More floating nukes!
Four more floating nuclear power plants planned for northern Russia...
The deal was signed on February 24, with the Rosatom State Nuclear Energy Corporation, reports the Barents Observer.
"It will help to preserve Russian leadership in this high-tech sector," writes Irina Tsurina, head of Rosatom’s Analytical Department of Propaganda on the web site of the state agency. "FNPP (floating nuclear power plant) is a new abbreviation that will soon come into general use. It is very important for us to make it associable with Russia - as sputnik and cosmonaut were in the Soviet times - as floating NPP is a unique Russian technology."
The deal between Yakutia and Rosatom outlines a series of investment projects in addition to the floating nuclear power plants, which include a uranium mine and a processing mill, reports Interfax.
The construction of Russia’s first floating nuclear power plant started at the Sevmash yard in Severodvinsk in April 2007, but in August 2008 Rosatom transferred the assignment to the Baltiiskii Yard in St. Petersburg.
But Rossiiskaya Gazeta has reported that plans for a series of floating nuclear power plants are far from being realized.
Rosatom still maintain that the world’s first nuclear electricity production on a floating barge will be ready by May 2010, according to Interfax.
The four new floating nuclear power plants may be built in Severodvinsk or in St. Petersburg.
If built in St. Petersburg the plants have to be towed out of the Baltic Sea and all the way along the coast of Norway before sailing into the Arctic waters to Yakutia.

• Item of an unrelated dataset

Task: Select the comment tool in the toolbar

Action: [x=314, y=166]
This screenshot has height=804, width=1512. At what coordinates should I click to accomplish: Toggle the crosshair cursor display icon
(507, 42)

When a plant needs maintance and change its highly radioactive spent nuclear, normally after four to five years, it will be towed back to Murmansk or Arkhangelsk regions.
Rosatom is planning to construct a total of seven or eight floating nuclear power plants by 2015, writes World Nuclear News.
Each floating nuke will be equipped with two water cooled reactors of the KLT-40S type. This reactor technology is a slightly modernized version of the reactors today in use onboard Russia’s fleet of civilian nuclear powered icebreakers based in Murmansk.